Through a strange coincidence, I’m back playing Spalanzani in Oracle Theatre‘s production of THE SANDMAN. If you’d like to see it, please let me know ASAP and I’ll use my connections to get you guaranteed seats. (Admission is free, but there’s no guarantee of getting in unless you go through me.)
June 1st through June 30. Friday, Saturday and Monday nights at 8PM; Sunday afternoons at 4:30pm. But go to the website because some dates are a little funky: oracletheatre.org
Max Truax directs a world premiere adaptation of THE SANDMAN by E.T.A. Hoffmann. Bob Fisher (founder and Artistic Director of The Mammals) adapts. The cast features Chris Hart as Nathaniel (present); Ben Hertel as Nathaniel (past) and Lothaire; Simina Contras as Mother, Clara, and Olympia (the automaton); and Dave Belden as Father, Coppelius, Coppola, and Professor Spalanzani.
The production team features video design by Oracle’s Executive Producer Ben Fuchsen, puppet design by Tracy Otwell (winner of 2011 Equity Jeff award for her work on Lookingglass’s THE LAST ACT OF LILKA KADISON), lighting design by Karen Thompson, assistant direction by Laura Smith, costume design by DeChantel Kosmatka, sound design by Jonathan Guillen, technical direction by Justin Snyder, Allison Goetzman as stage manager, Angie Grish Drach as graphic designer. Max Truax and Justin Snyder are set designers.
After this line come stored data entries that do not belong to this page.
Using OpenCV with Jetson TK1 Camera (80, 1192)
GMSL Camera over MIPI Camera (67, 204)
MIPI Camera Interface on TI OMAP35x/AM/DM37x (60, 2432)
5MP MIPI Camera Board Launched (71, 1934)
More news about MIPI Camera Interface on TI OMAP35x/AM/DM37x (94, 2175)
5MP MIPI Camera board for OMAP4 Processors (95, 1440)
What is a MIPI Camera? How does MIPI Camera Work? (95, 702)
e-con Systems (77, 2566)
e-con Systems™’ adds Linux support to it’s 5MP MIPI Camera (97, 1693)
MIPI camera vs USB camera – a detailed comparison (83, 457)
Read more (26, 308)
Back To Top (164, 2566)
Hoffman published Der Sandmann in 1816. The short story begins as a series of letters, and moves into a narrative structure. In THE SANDMAN, Fisher’s adaptation draws on these literary devices to recreate the dramatic plot: Nathaniel is away at university when he encounters a man he believes to be an incarnation of the man who murdered his father. For Nathaniel, this initiates an obsessive investigation of repressed childhood memories and the mysterious circumstances surrounding his father’s death. Nathaniel’s journey is a descent into madness which threatens to destroy him and those whom he loves the most. His only trusted friend, Lothaire, must lead him out of his dark addiction.
Truax’s vision uses cinematic staging, puppets, and live feed video projections to explore the themes of sight and seeing (and believing) woven into this complex narrative. Actors play the characters as expected, but they also manipulate puppets and video cameras so as to embody their characters’ doppelgangers.